SECTION 18. Any agency occupying facilities described in Section 2(1) of this act shall pay to the Bureau of Capitol Facilities rental payments, the amount of which shall be determined by the Department of Finance and Administration, which payments are pledged to retire any bonds or notes issued pursuant to this act as well as debt service costs during construction incurred by the General Fund. The amount of rent required to be paid under this section while bonds or notes are outstanding shall not be less than an amount which will generate in the aggregate from all properties occupied pursuant to this act funds adequate to pay the principal of and interest on the bonds or notes issued pursuant to this act as they become due as well as paying those debt costs incurred by the General Fund before occupancy. If the funds appropriated by the Legislature are insufficient to pay the principal of and interest on the bonds as they become due, then the deficiency shall be paid by the State Treasurer from any funds in the State Treasury not otherwise appropriated.

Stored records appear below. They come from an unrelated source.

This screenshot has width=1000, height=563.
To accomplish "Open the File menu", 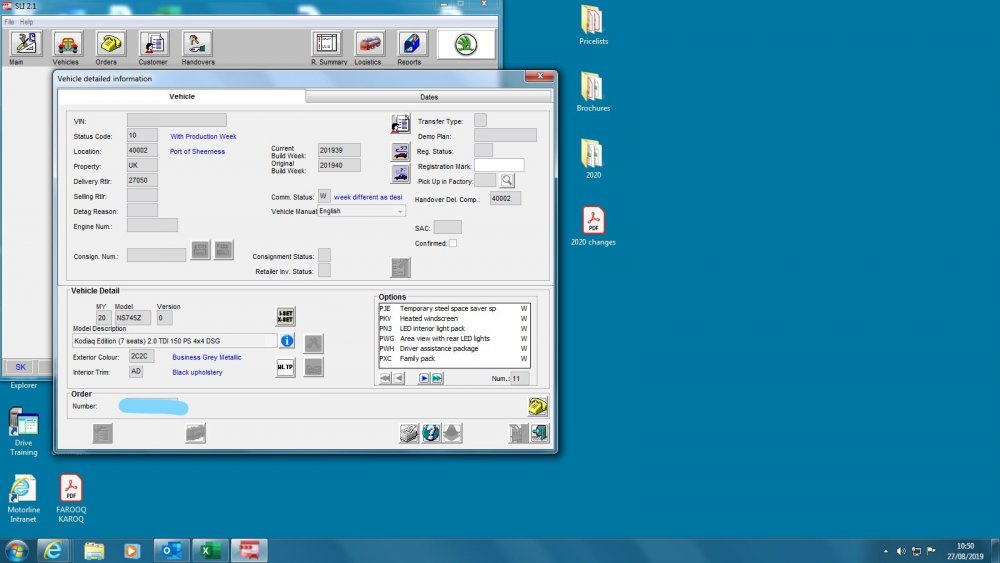I will tap(9, 22).

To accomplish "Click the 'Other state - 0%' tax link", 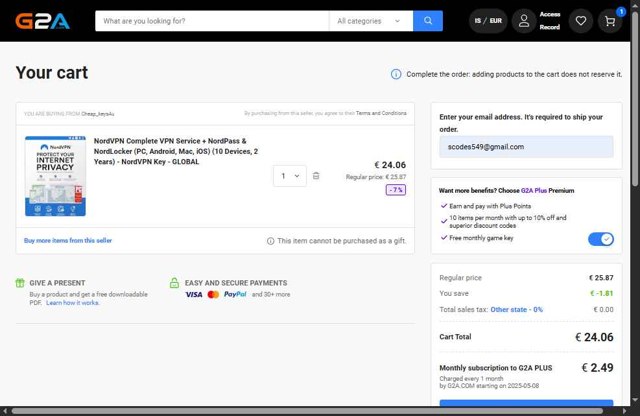I will tap(516, 310).
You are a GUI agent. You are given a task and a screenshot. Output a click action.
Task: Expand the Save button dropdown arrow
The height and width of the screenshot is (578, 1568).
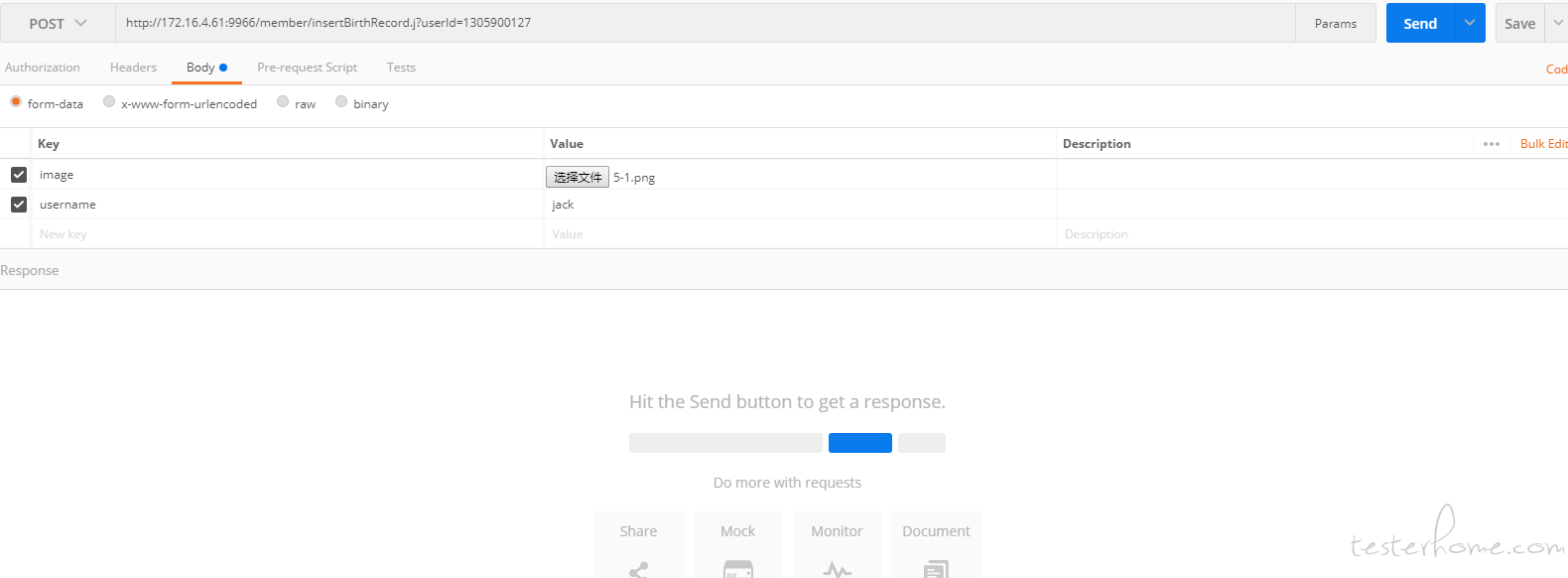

SECTION 19. After the retirement of all bonds or notes issued to construct or renovate the facility described in Section 2 of this act, the supervision of the property shall remain that of the Bureau of Capitol Facilities of the Department of Finance and Administration. The bureau shall establish the amount of rental payments. All rental payments shall be made to the bureau and the bureau shall deposit the payments into the State General Fund.
SECTION 20. The office space occupied by the Secretary of State on the first floor of the New Capitol on January 1, 1998, shall continue to be occupied and used by the Secretary of State.
SECTION 21. This act shall take effect and be in force from and after its passage.